The Best Sentence a Manager Can Hear

"Let me get lunch. I am the cheapest person here." A junior consultant saying this makes a manager's day, and not for the obvious reasons. It has nothing to do with dodging the lunch run, which managers should do regularly, and nothing to do with being busy that day. The sentence is beautiful because it means the speaker understands consulting. It combines confidence and humility in the correct proportions: confidence about important things, humility about small ones.

Consulting Is About Leverage

That junior consultant, call him Ted, implicitly understood how consulting firms make money. The business runs on a leverage model in which senior resources win the business, scope the problems and then get out of the way so junior consultants can effectively do the work. The operating rule is simple: give the work to the cheapest person on the team who can reliably do it. Ted was saying, in effect, that he was the grinder with the lowest opportunity cost, so efficiency itself sent him for the sandwiches.1

Isn't That a Cold Way to Value People?

The question deserves a careful answer. There is dignity in all work that adds value, breaks no law and gives joy, and plenty of professions pay less than they should, teachers, nurses and public defenders among them. Within a professional services business, though, the apprentice is learning on the job and actively becoming more valuable. Junior professionals raise their own bill rate with every skill acquired, cheaper for now and getting more expensive by design. Every attorney billing a thousand dollars per hour started as a two-hundred-dollar associate. The leverage model is not a caste system. It is a moving escalator, and volunteering for the grinder work is how you ride it upward.

Ted, for the record, is simply a good person. He opens doors, warms up the car on cold days and would fetch lunch out of pure character. The instructive part is his reasoning. His offer was not deference to authority or some ideal of hierarchy and harmony. It was team economics. Healthcare has the perfect phrase: everyone should work at the top of their license, doing the most unique, needed and specialized thing they can do. Stated as arithmetic, 400-dollar-per-hour people should not do 200-dollar-per-hour work, and the 200-dollar person who takes that work is freeing the senior person for higher-value activity. Both framings describe the same healthy team.

Delegation Done Right

The corporate word for all this is delegation, and good delegation checks several boxes at once. The recipient carries a lower bill rate than you. The recipient can learn from the experience, which converts cost savings into capability building. The handoff frees you for work only you can do. Both sides understand the implicit reciprocity involved, and the relationship carries enough trust in both directions to survive mistakes. Delegation missing any of these elements degrades into dumping, and teams can tell the difference immediately.

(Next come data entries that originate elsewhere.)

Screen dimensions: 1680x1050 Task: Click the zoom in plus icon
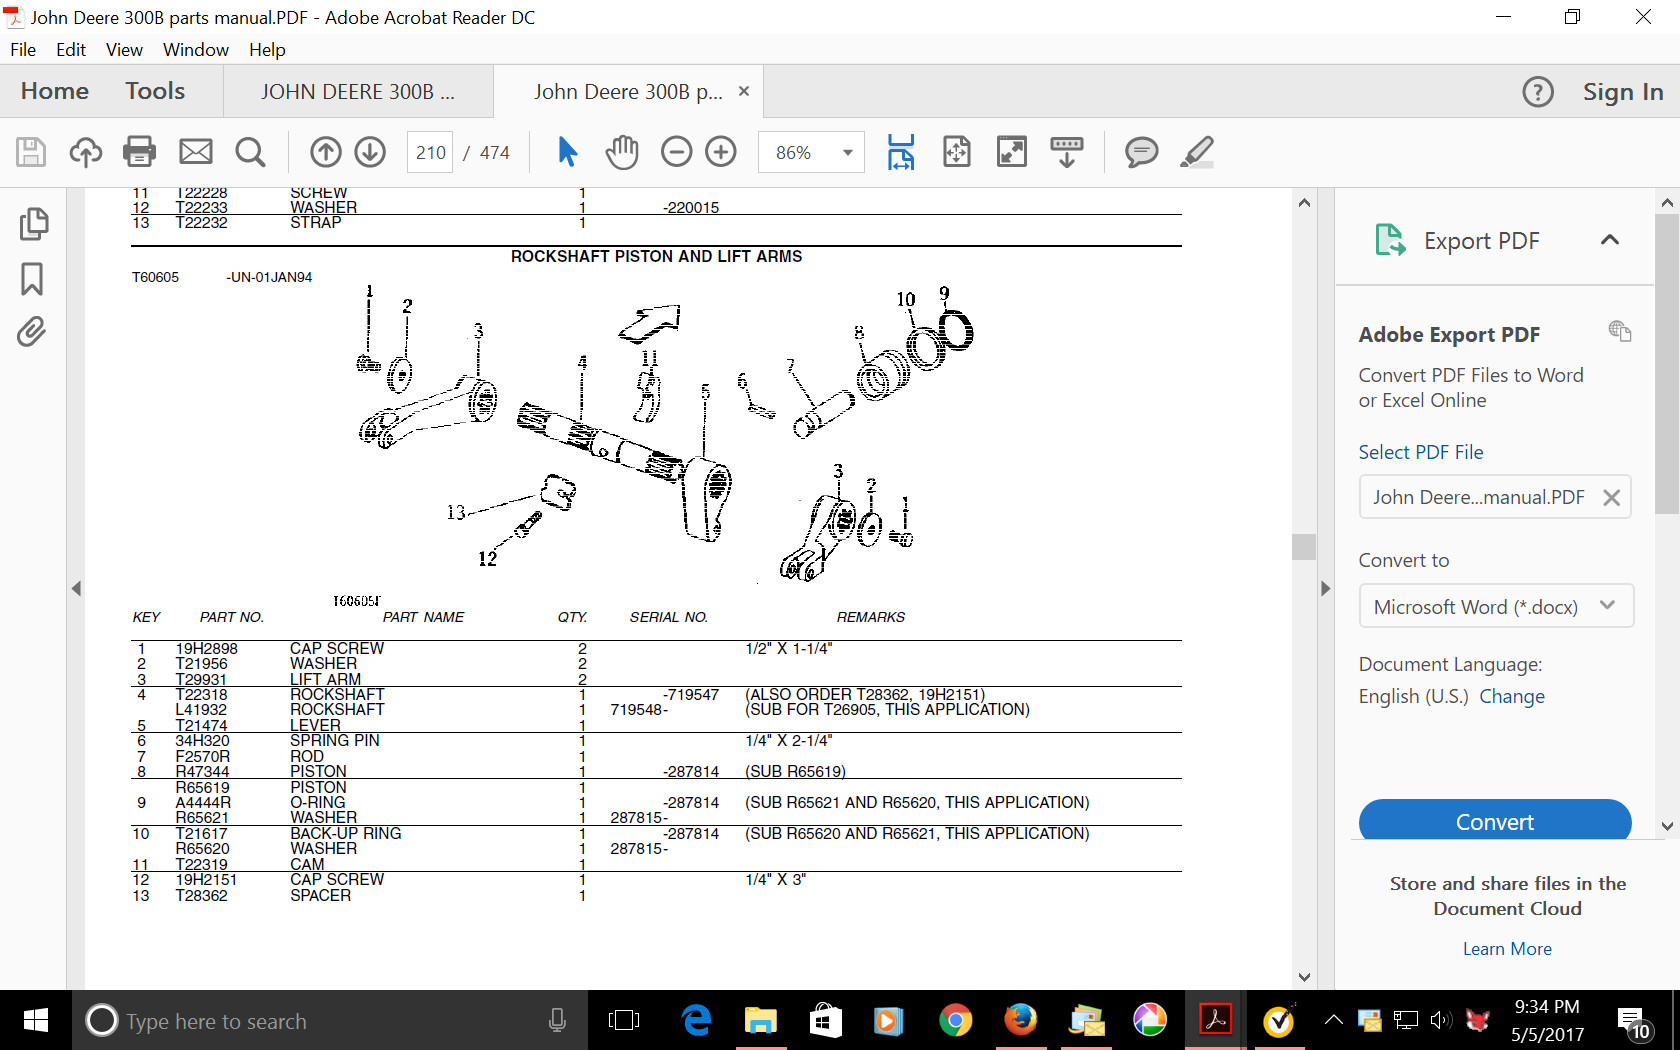tap(721, 152)
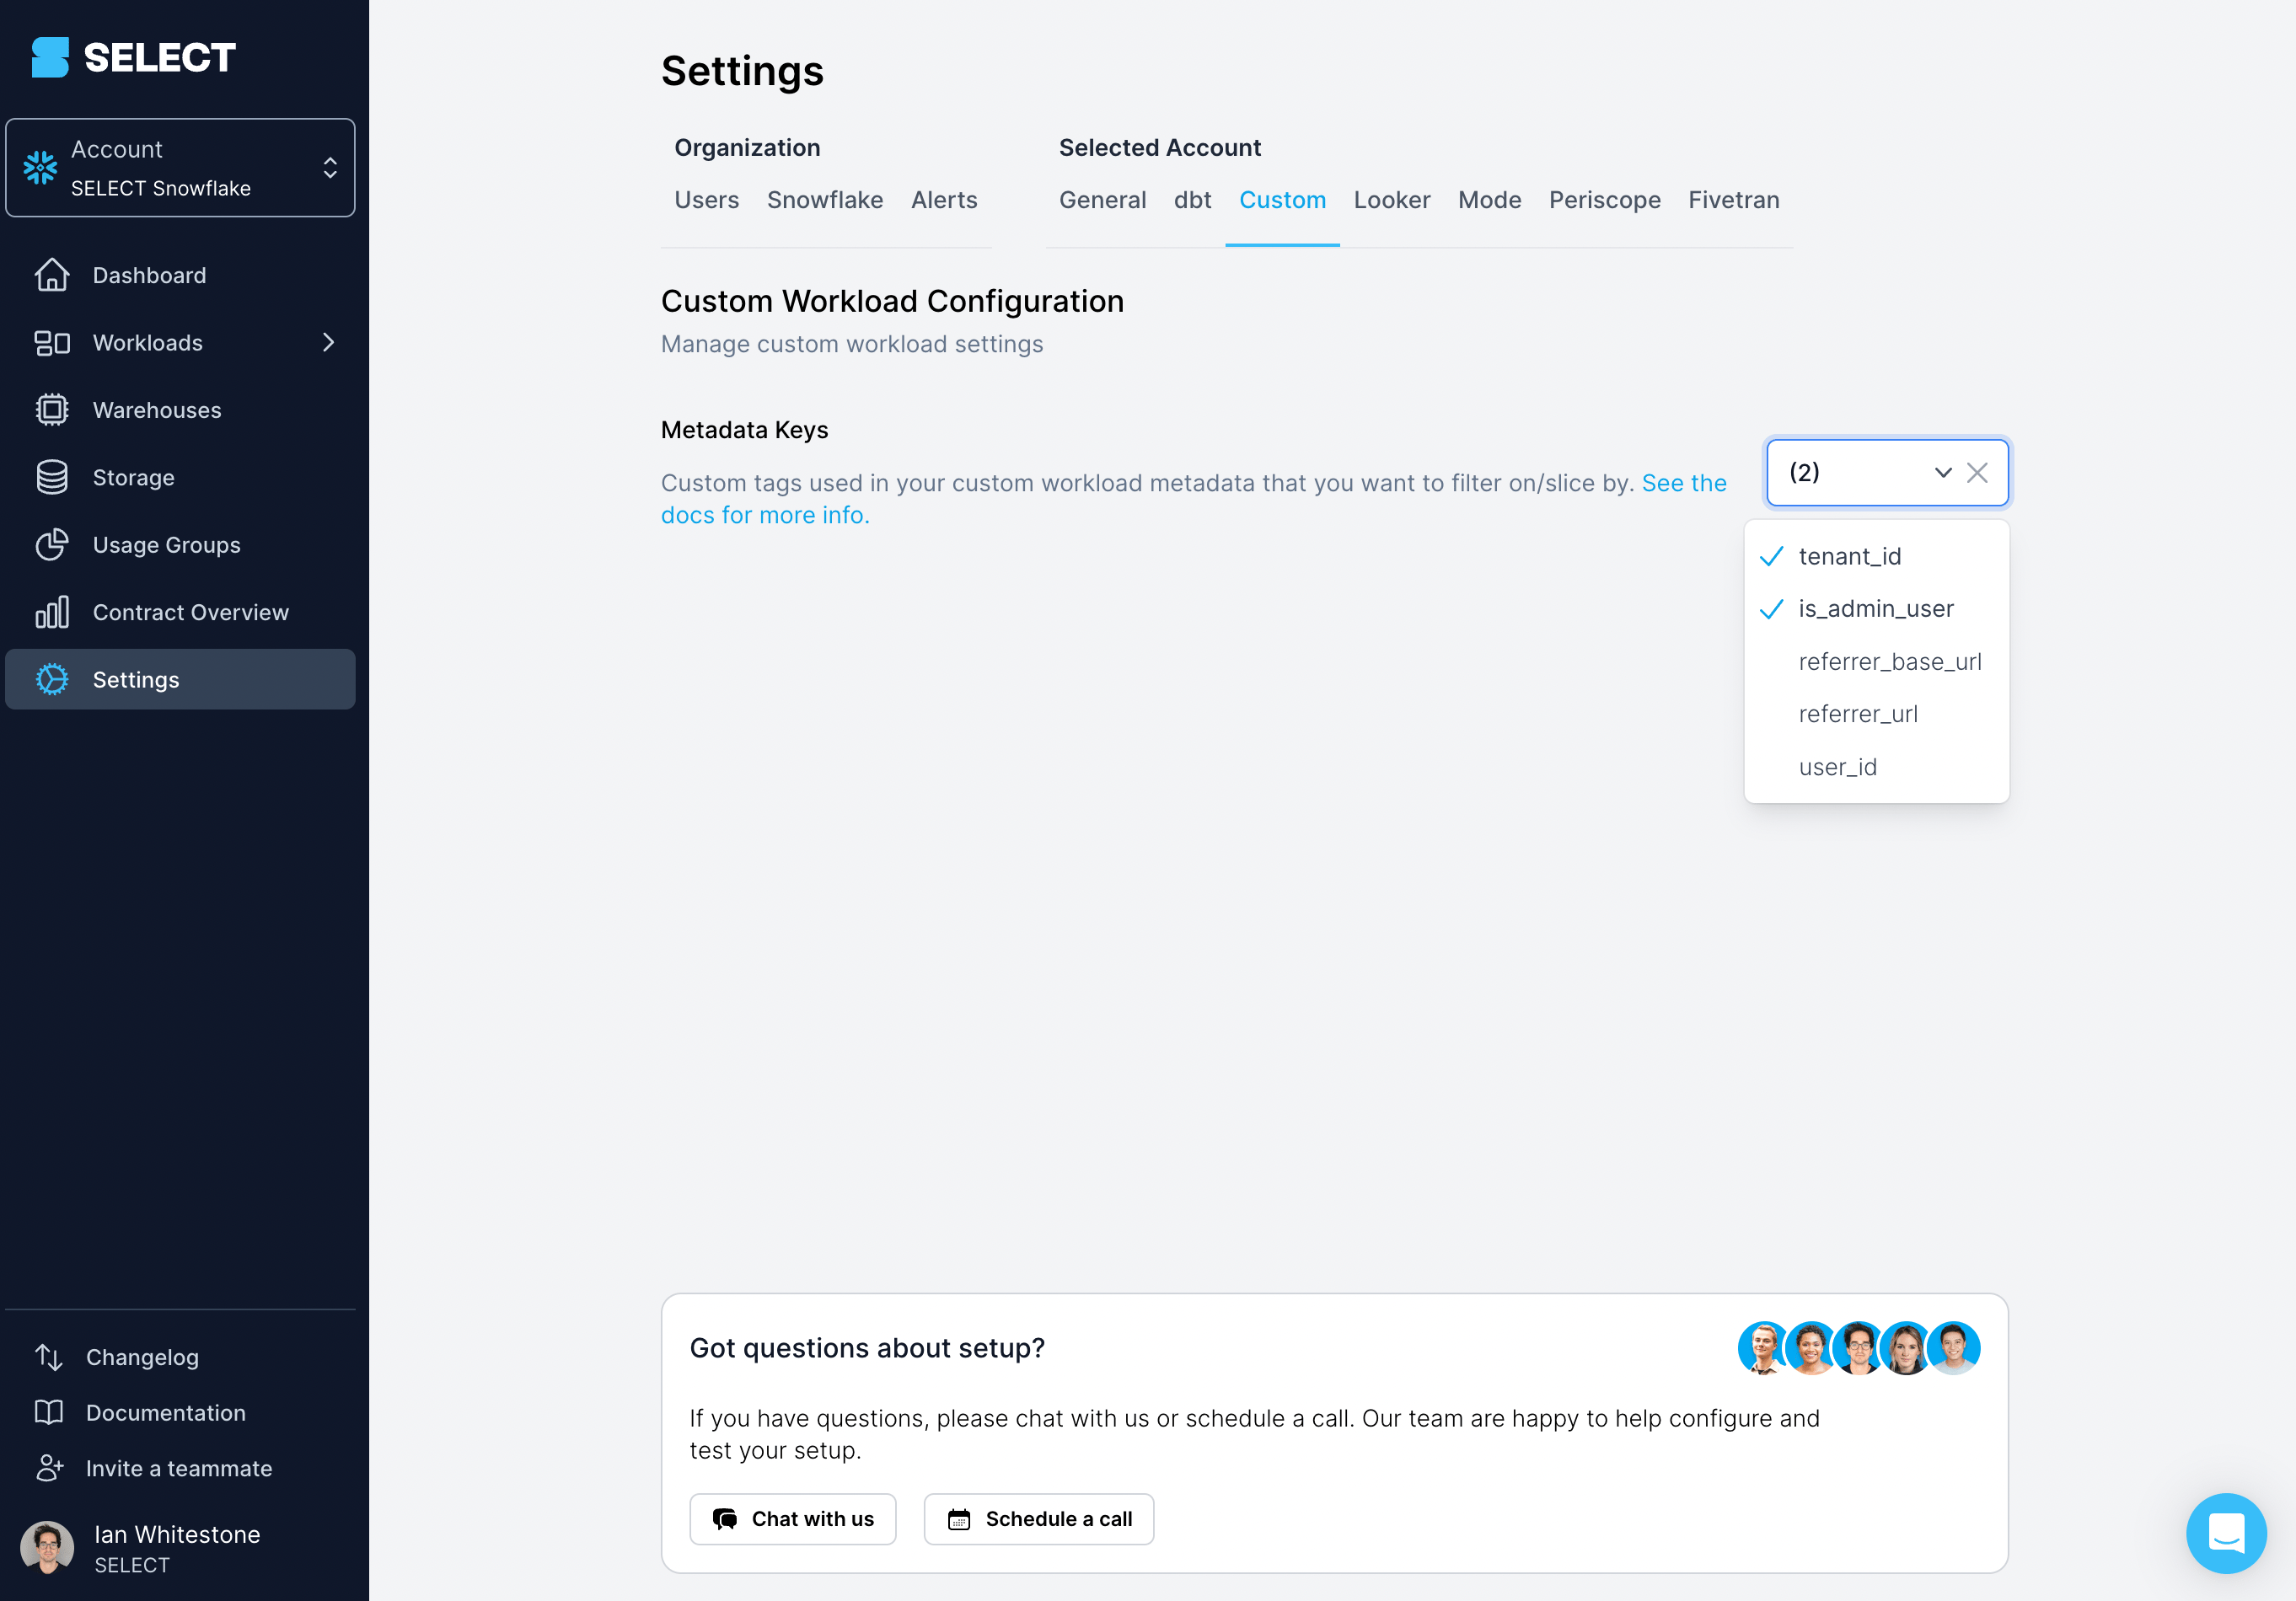Click the Settings gear icon in sidebar

click(x=52, y=680)
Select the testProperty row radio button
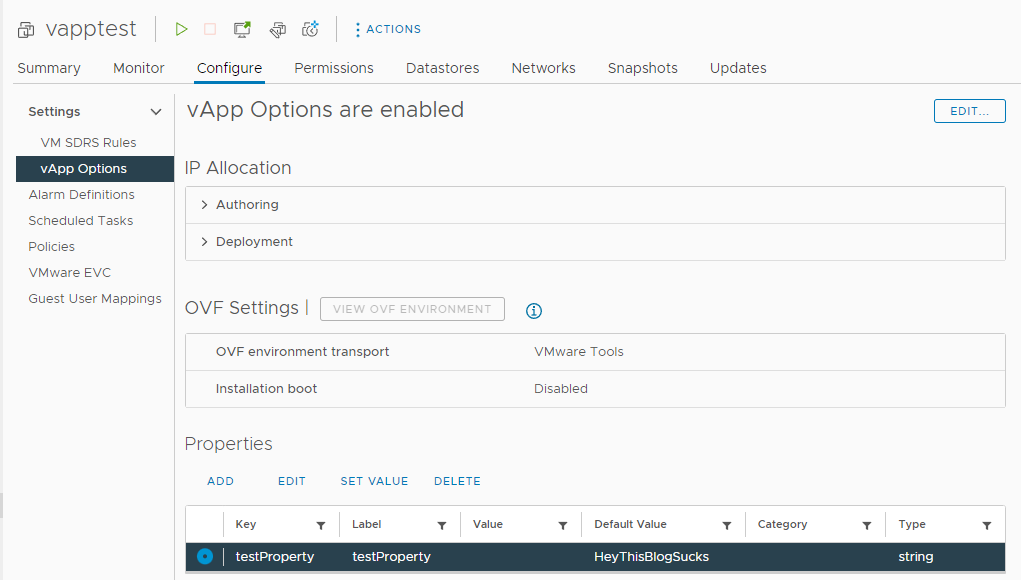 tap(205, 556)
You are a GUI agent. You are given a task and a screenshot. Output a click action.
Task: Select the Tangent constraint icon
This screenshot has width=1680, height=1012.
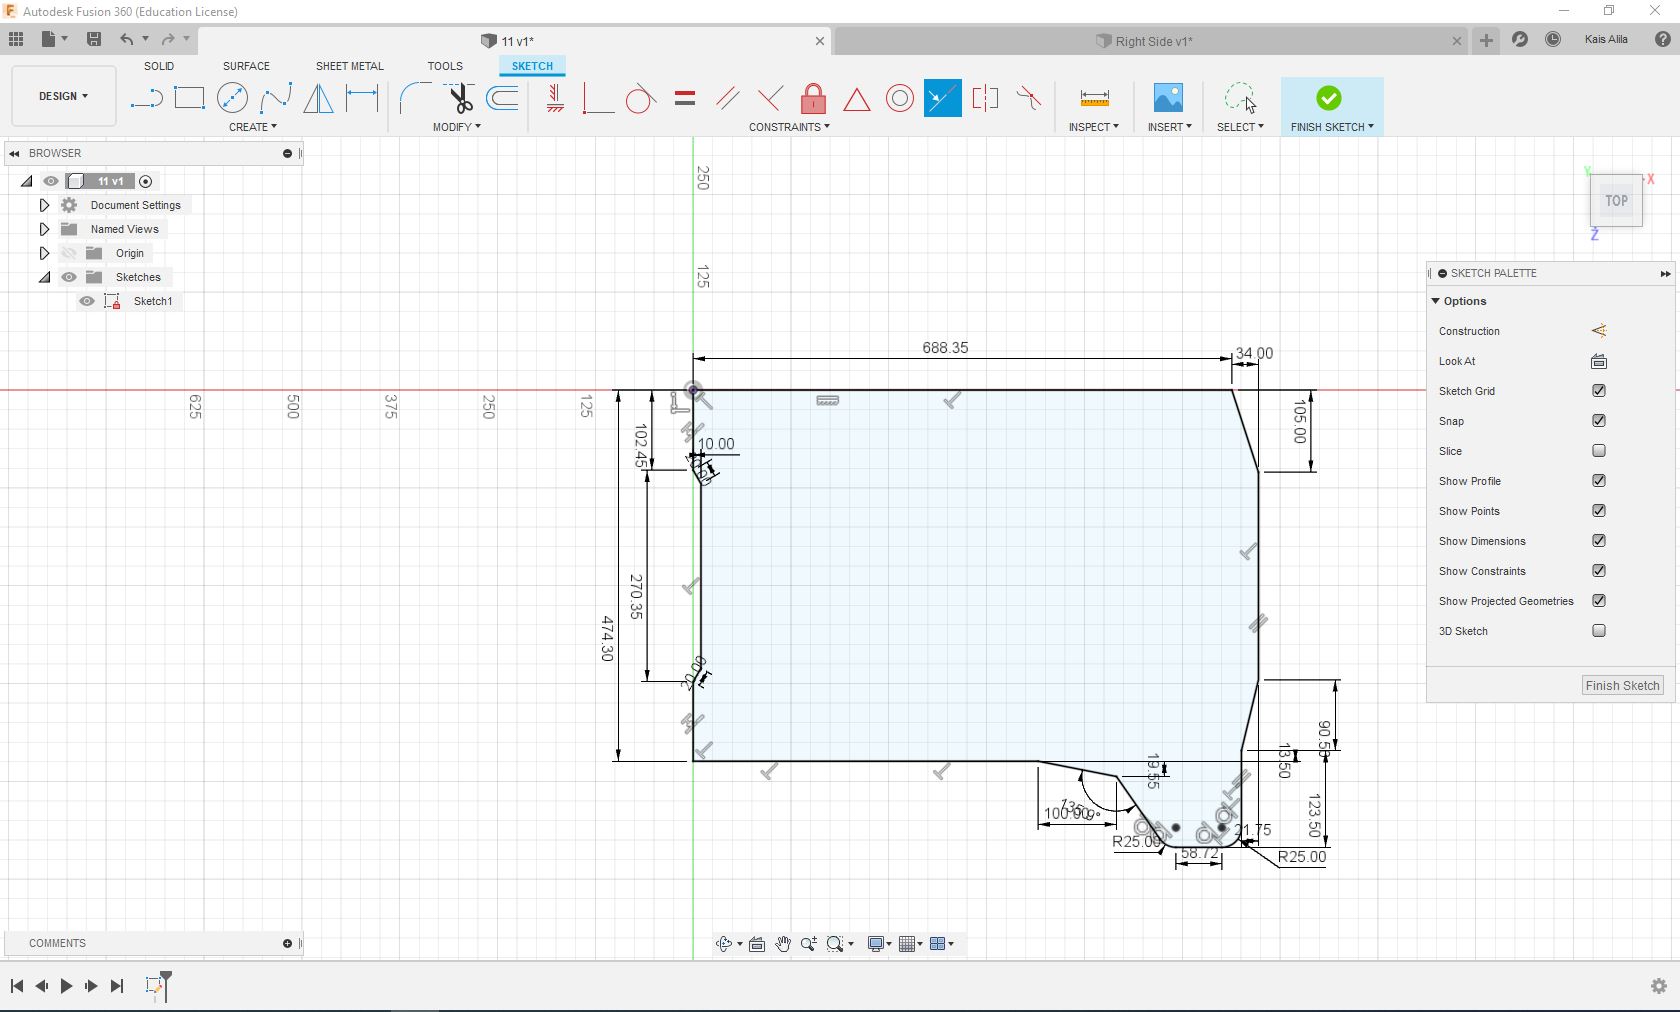tap(640, 98)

The counter-case proves the rule. When junior consultants start feeling privileged and refuse certain kinds of work, something upstream has broken: the shared understanding of what client service requires, the team's agreement about who does which work, the goal-setting about what each person wants to learn or the storming and norming a team needs before it performs. Standing advice for anyone starting a job: say yes a lot and show the desire to be a team player, be coachable and worthy of coaching, and earn the right to say no, politely and politically, over time through accumulated relational equity. Complaining from day one forfeits the whole game.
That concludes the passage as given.